Open access makes sense for faculty who'd rather spend their time teaching. Even teaching faculty need to publish, I'm a regular blogger and my publications list is out of date! With open access, you don't have to; if your institution offers personal researcher pages as a feature of their institutional repository, you automatically have an online portfolio of your publications. If your institution has an open access policy, that portfolio also makes those pieces available.

It may lead to your work being picked up by a new audience. "One of the things we've found is that new audiences are constantly revealing themselves to us," the repository manager of Cal Poly said in 2009, "and that's been the most surprising piece." (From Jean-Gabriel Bankier and Courtney Smith's paper on Repository Collection Policies [pdf].)

It's also something that can benefit your students, who can also often place their work (essays, dissertations, presentations, etc) in the repositories of their colleges and universities as well. If those repositories are open access, the students have an instant public portfolio for their scholarly work, which can lead to fascinating conversations with future teachers and employers. In other words, it's the academic equivalent to our usual argument for getting students involved in open source projects; open source gives you a portfolio of outputs of practice, whereas open access gives you a portfolio of outputs of scholarship.

Yes, grad schools can usually access published papers already, but that's a tiny fraction of a student's work; how many undergraduates have published papers? Even those who do will likely have a lot more good work that is not published anywhere (for instance, an undergraduate thesis), and plenty of students will want to show their portfolios to prospective industry employers, who mostly need open access to see any of this at all.

(This is, by the way, one way some faculty get into open access and institutional repositories themselves -- they nudge their students to put things into their school's repository, then go "wait, I could do that too.")

And this isn't just about big research schools. Jonathan Miller, the library director for Rollins College, writes about OA for liberal arts colleges.

Colleagues are surprised because they assume OA is an issue for researchers and the large universities that employ the majority of them. I argue that OA is not just the concern of research universities. In fact, it might be even more relevant for smaller colleges than for larger schools.

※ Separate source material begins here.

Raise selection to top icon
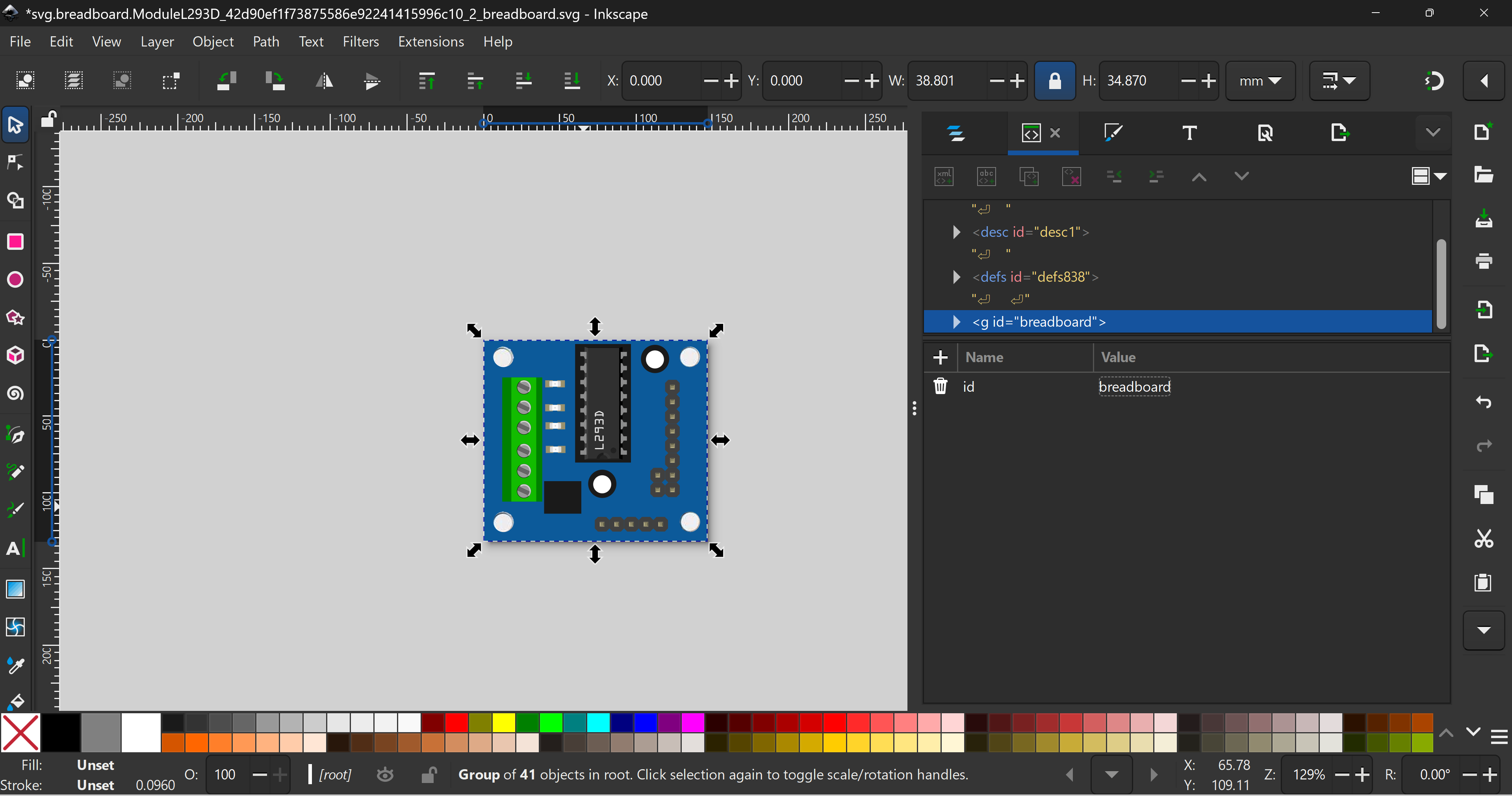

Rollins is a largely undergraduate, teaching intensive school with a liberal arts curriculum. This means that, at least in one sense, we need broad not deep access to information. We are net information consumers, rather than net producers. The subscription model of collecting a relatively small number of periodical titles “just in case,” doesn’t make much business sense for a school like us. What we really need is “just in time” access to a broad array of information resources, none of which will be used particularly heavily... the librarians are the faculty and students’ guides and partners in a larger, richer, but more complicated  information environment.